■ **Activity**
Could you show each line of the records that contains the word "will"?

Records excerpted from a collection:

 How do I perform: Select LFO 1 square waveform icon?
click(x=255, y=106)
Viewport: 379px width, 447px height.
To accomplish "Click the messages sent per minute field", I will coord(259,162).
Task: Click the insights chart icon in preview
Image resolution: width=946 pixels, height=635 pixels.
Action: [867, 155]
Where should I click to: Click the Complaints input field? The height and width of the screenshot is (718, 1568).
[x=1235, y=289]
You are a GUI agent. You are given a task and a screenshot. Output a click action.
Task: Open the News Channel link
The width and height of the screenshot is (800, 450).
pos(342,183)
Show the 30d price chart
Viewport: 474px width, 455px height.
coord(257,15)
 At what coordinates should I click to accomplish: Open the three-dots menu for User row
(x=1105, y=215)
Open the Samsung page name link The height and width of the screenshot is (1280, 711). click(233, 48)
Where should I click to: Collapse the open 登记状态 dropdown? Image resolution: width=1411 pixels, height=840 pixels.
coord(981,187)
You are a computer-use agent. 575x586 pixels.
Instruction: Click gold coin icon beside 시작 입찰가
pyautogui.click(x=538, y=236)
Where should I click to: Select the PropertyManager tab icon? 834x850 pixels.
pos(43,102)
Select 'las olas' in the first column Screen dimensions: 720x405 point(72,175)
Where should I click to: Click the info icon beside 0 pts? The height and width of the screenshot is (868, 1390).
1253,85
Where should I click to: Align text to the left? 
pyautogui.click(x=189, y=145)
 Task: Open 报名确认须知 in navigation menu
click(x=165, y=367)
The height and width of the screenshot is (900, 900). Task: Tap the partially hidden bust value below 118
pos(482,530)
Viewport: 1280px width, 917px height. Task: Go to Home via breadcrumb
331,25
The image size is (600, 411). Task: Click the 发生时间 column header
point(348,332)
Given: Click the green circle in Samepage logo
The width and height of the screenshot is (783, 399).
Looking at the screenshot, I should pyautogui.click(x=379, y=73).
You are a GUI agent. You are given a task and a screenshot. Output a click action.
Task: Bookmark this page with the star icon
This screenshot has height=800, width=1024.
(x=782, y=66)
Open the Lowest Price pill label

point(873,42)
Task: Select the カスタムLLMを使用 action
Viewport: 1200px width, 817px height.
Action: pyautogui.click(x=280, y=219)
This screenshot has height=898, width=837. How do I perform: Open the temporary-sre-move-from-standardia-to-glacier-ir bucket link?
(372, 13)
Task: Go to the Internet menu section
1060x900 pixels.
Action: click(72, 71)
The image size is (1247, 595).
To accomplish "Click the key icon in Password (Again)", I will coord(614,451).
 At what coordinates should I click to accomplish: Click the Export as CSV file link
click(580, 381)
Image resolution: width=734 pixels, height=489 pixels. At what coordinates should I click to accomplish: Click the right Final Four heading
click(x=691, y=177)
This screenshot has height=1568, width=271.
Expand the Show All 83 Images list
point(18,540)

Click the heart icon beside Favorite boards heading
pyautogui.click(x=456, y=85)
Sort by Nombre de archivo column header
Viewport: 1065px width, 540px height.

■ **Result**
To accomplish "Click the messages sent per minute field", I will coord(259,162).
To accomplish "Click the key icon in Password (Again)", I will coord(614,451).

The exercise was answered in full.